No ensaio Trabalho estranhado e propriedade privada, Karl Marx (2008) não
apenas define o conceito de trabalho estranhado como, ao fazê-lo, diz o quanto a relação
com o trabalho diz do modo dos corpos se relacionarem com os outros. Na definição
básica, isto é, no estranhamento que é produzido via separação do trabalho e do produto
de seu trabalho, o trabalho “estranha do homem seu próprio corpo” (p. 85) o que, com
isso, implica em “dizer que um homem está estranhado do outro” (p. 86).

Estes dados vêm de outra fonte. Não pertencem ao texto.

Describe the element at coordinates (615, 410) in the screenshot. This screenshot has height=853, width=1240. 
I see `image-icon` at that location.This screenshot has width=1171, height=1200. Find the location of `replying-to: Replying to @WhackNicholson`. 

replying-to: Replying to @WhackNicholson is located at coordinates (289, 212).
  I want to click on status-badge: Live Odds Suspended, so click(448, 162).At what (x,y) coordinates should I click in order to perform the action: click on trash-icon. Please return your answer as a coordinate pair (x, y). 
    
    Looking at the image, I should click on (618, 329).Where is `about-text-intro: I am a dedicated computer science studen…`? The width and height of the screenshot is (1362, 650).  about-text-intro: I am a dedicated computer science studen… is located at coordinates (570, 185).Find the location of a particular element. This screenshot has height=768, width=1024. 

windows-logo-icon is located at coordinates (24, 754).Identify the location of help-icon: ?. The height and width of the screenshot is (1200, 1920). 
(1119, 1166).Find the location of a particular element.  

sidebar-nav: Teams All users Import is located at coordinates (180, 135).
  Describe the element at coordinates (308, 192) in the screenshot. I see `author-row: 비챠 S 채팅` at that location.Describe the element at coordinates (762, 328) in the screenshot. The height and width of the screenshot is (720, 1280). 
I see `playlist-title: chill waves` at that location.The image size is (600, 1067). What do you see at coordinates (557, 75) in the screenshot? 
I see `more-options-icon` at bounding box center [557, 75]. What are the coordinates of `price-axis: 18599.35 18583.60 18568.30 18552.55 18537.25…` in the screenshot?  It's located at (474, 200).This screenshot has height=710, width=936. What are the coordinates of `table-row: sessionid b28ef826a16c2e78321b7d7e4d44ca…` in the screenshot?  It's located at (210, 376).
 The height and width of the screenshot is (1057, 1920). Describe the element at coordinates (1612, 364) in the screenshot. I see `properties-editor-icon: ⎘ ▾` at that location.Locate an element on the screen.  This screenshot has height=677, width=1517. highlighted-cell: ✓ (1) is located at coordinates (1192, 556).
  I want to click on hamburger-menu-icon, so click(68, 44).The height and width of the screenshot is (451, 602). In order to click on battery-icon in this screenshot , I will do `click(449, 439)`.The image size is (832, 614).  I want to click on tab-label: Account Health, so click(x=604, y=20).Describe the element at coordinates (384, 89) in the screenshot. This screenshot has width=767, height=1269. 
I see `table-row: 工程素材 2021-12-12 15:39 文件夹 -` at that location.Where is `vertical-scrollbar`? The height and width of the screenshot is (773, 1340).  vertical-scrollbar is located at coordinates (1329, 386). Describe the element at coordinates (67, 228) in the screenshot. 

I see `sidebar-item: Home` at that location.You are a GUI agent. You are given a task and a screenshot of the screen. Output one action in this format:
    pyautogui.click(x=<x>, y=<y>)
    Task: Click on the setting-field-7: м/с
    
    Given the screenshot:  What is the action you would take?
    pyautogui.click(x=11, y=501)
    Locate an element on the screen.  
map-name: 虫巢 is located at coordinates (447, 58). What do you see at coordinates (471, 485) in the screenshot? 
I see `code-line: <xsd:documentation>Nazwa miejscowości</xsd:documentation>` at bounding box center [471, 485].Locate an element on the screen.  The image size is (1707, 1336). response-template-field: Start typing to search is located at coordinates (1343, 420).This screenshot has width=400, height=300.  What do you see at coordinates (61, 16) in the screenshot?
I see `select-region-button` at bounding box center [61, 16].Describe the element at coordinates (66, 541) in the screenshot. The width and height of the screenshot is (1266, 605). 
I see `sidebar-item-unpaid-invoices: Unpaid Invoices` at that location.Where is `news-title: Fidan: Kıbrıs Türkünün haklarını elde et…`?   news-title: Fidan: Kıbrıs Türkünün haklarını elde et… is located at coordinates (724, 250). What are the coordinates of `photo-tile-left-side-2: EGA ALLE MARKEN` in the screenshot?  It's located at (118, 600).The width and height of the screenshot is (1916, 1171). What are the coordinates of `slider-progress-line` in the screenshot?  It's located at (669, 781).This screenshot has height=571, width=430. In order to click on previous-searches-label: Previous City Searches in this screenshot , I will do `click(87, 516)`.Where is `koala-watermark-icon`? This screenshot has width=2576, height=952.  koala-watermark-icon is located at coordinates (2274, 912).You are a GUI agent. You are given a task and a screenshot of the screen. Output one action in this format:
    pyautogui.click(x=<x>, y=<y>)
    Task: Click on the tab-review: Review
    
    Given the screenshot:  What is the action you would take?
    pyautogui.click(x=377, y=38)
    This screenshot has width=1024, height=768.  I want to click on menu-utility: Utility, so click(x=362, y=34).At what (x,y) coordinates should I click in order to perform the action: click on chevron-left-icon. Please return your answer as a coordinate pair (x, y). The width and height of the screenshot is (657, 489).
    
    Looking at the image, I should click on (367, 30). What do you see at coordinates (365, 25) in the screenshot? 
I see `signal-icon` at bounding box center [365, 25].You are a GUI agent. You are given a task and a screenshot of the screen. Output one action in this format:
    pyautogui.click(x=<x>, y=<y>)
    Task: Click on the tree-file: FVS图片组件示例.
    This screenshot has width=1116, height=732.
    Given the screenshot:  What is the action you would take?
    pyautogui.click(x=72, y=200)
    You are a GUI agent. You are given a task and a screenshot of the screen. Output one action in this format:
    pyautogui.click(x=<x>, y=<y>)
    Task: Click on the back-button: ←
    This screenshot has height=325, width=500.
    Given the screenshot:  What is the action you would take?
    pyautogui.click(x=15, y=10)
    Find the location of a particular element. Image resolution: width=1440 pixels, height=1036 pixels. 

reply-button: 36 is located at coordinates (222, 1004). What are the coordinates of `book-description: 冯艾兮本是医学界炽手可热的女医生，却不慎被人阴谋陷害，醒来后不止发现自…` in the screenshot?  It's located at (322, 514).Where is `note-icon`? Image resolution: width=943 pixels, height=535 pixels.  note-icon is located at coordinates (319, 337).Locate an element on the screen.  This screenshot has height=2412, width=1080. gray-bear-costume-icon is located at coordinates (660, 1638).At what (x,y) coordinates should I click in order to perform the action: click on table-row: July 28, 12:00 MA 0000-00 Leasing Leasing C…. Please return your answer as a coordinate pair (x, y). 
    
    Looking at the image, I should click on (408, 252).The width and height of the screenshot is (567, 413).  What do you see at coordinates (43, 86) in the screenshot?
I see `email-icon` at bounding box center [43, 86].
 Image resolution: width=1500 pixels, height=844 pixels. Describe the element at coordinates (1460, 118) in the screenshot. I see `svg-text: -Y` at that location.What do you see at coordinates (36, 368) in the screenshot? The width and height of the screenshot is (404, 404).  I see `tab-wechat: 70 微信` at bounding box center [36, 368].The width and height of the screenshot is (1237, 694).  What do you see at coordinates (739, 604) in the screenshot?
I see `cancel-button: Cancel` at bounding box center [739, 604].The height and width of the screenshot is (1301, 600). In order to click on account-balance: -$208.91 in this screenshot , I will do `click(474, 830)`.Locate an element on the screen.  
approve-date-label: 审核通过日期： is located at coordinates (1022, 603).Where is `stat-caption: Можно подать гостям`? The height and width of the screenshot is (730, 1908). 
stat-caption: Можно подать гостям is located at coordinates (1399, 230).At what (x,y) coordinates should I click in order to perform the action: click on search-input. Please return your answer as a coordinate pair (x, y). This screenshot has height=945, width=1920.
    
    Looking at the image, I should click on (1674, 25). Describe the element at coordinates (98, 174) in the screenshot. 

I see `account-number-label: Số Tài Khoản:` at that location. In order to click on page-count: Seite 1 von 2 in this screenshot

Nesses termos, não apenas o próprio trabalhador desconhece sua produção, como,
ainda, desconhece a si mesmo e ao outro com quem se relaciona. Na tirinha, isso está
escancarado em cada traço: um único quadro, mas, ali, a evidência de que o corpo sequer
conhece os outros trabalhadores com quem deveria se relacionar; ao mesmo tempo, o
corpo não consegue dar conta do que produz e, ao mesmo tempo, não sabe sua
funcionalidade. Produz, e, imediatamente enquanto produz, é separado de si mesmo. E,
não por acaso, mal espera o sinal tocar, tal qual crianças correndo desesperadas no fim da
aula: “tão logo inexista coerção física ou outra qualquer, foge-se do trabalho como uma
peste” (MARX, 2008, p. 83).
A sobrevida – ou precariedade – aqui nada mais é que o corpo confundido com
uma forma de trabalho que lhe engole. A imagem é de uma fábrica, mas, igualmente,
poderia ser de uma escola, de um aluno prestes a sair do ensino médio e se perguntar o
que, afinal, quiseram fazer com ele durante todos aqueles anos de escolarização. Poderia
ser a imagem de um corpo (in)gestor de remédios sem fim, de estéticas sem fim, de
cuidados do corpo infinitos.
De algum modo, priva-se não apenas o “produto” do trabalho manual, mas,
inclusive, o produto do trabalho intelectual e o trabalho sobre si. E, no riso da gargalhada
de Marx, lembramos que o trabalhador “se torna tanto mais pobre quanto mais riqueza
ele produz” (MARX, 2008, p. 80). E, em tempos de avaliações de larga escala e de um
cuidado sobre corpo doentio, essa afirmação nunca fez tanto sentido: quanto mais
“riqueza” se produz nos padrões das novas economias de vida que vivemos, tão mais
pobres nos tornamos.
No limite da vida, não há muitos segredos: “a produção funciona melhor com a
polícia do que, por exemplo, com a aplicação da lei do mais forte”. Assim preludia Marx
ao término do primeiro capítulo do manuscrito Para uma crítica da economia política. A
concorrência entra por todas as partes para garantir a riqueza e, aos modos da vigilância,
é a função polícia que é criada para garantir a sobrevida e a própria competição.
Não é para menos a fuga desordenada.